## EXCERPT PROVIDED:
The year held change. We navigated that change. With aplomb!

The coming year will hold more change. Surely.

13 years. We’ve been lucky, good, smart, and fiercely independent as an intentionally small studio. Against the grain, we’ve put together four strong years post-pandemic, including 2024. Working at the intersection of technology, design, and big, messy challenges.

We’re happy to celebrate that work again and the relationships that allow them to happen. Excited to contribute to major consumer tech product launches that make millions of people’s lives just a little brighter. Thrilled and slightly terrified of the projects we get to participate in as AI technology and interfaces rapidly become more real.

Honored to help companies trying to make a difference in family mental health, women’s health, and aging. Helping rethink early childhood literacy. Supporting organizations working for more sustainable, meaningful, and transparent journalism.

Continuing to invest time and energy into our communities and passions.

## EXTRACTED RECORDS:
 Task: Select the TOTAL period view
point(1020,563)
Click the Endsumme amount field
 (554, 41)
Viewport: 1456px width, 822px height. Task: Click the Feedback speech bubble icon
...
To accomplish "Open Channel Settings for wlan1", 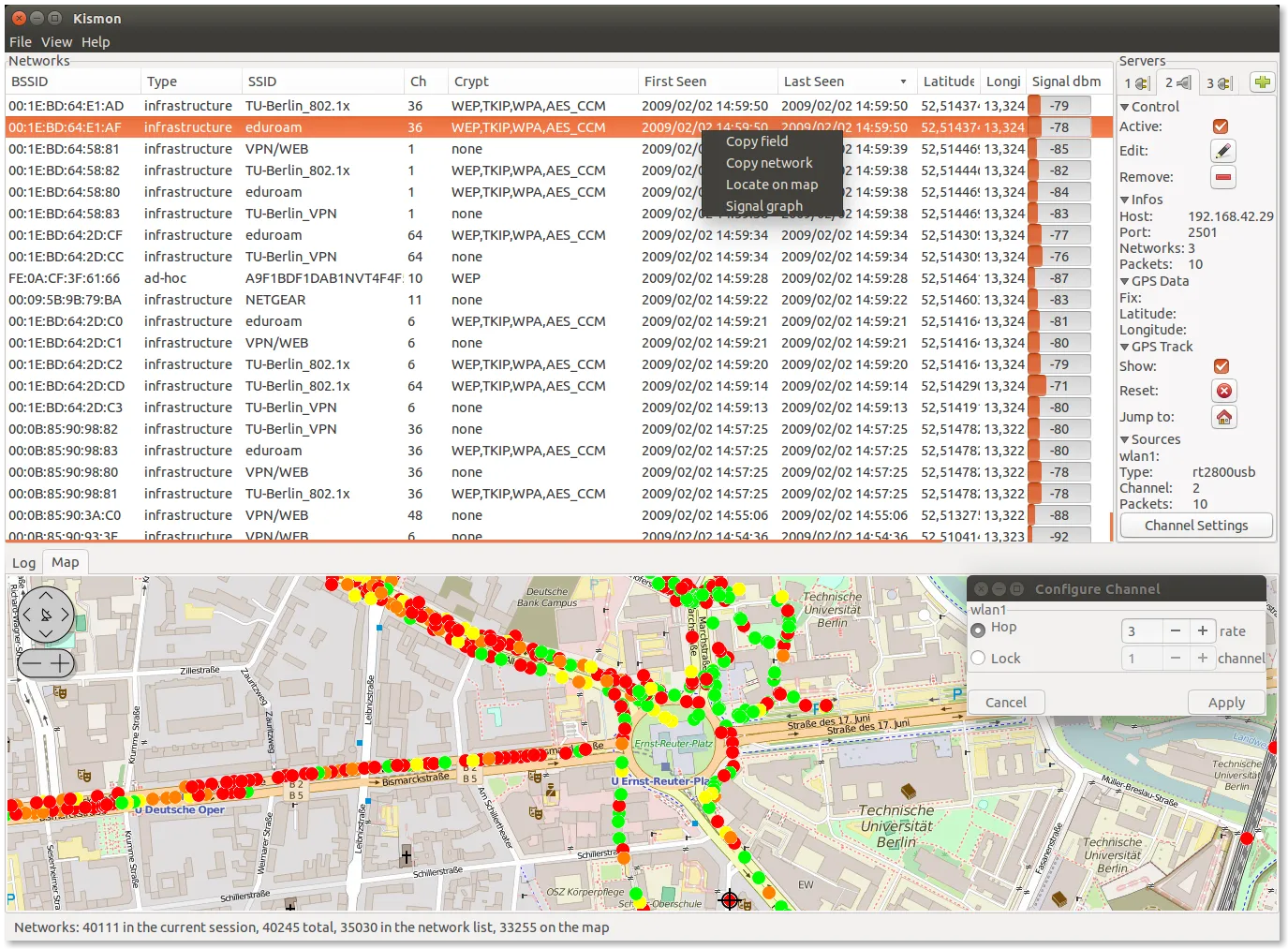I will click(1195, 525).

## TASK STATEMENT:
Update the year-in-review text by replacing "studio" with "agency". Begin at the words "The coming year" and stop after "big, messy challenges.". The items come from a different source than the year-in-review text.

## SOLUTION FOR THIS PROBLEM:
The coming year will hold more change. Surely.

13 years. We’ve been lucky, good, smart, and fiercely independent as an intentionally small agency. Against the grain, we’ve put together four strong years post-pandemic, including 2024. Working at the intersection of technology, design, and big, messy challenges.